この時期は、梅雨前線の影響で雨の日が多く憂鬱になりがち…
でもなんで憂鬱になるのか…なんて考えたことはなかったが、それなりに理由があるらしい…
7月3日の「チコちゃんに叱られる!」のゲストは堀田茜、と野々村真(オリジナルメンバー)。
チコちゃんに「この中で一番、憂鬱な表情も素敵な大人ってだあれ?」と聞かれ、ゲスト2人は憂鬱な表情をする。それを見ていた岡村「…堀田さんで!」と堀田を指名する。
なんで空がドンヨリだと憂鬱になるの?
朝起きてすごく天気がいいと爽快になるが、空がどんよりしていると気分もドンヨリする。「…なんで?空がドンヨリだと憂鬱になるの?」と聞かれた堀田「人間も自然の一部…分子レベルで天気に左右される」と答えるが、叱られる。だが堀田は「うれしい!怒られた!」と喜ぶ。
○チコちゃんの答え
⇒空がドンヨリだと憂鬱になるのは現代人が働き者だから
遺伝情報と天気の関係
詳しく教えてくれるのは、明治大学で進化心理学を研究している情報コミュニケーション学部石川幹人教授。
先生は「天気の悪い日に憂鬱な気分になる理由を探るには今からおよそ30万年前までにさかのぼる必要がある」と言う。

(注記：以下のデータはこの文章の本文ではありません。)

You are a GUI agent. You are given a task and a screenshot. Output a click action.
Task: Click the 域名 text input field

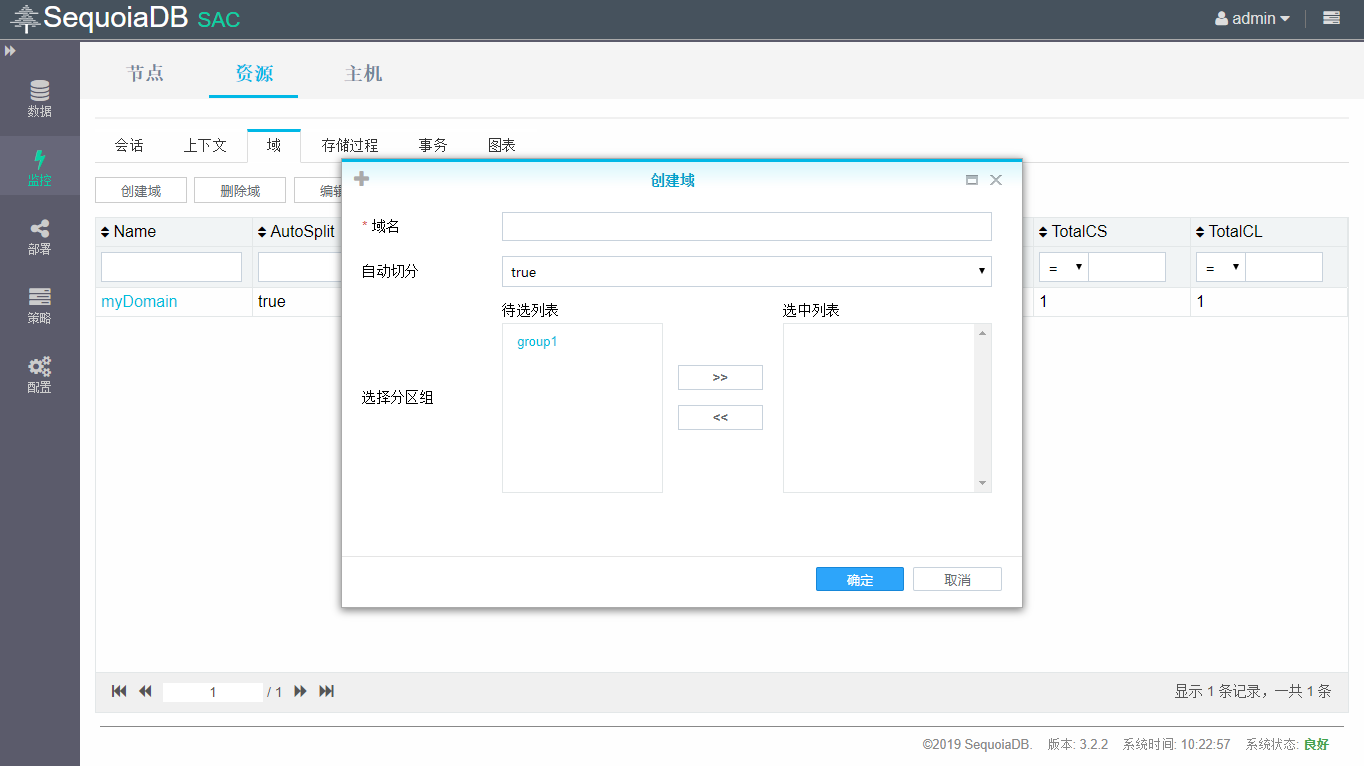click(x=746, y=227)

今からおよそ30万年前アフリカで誕生した人類の祖先ホモ・サピエンス。
狩りで獲物を捕まえたり、木の実を拾ったり、と食料を命がけで調達しながら、氷河期を乗り越え少しずつ人口を増やしていった。
しかし氷河期のピークを迎えたおよそ7万年前、食料が減ってしまったため一部の人々は、アジアやヨーロッパなど世界中へと散らばり、それまでとは違う環境で生き残らなければならなくなった。
生き残るための遺伝情報とは
ここで重要になってくるのがどんな遺伝情報を持っている人が生き残れるか、なんです。その頃の人間が持つ遺伝情報について天気に関係する特徴を考えて、大きく3つのタイプに分けて考えてみる。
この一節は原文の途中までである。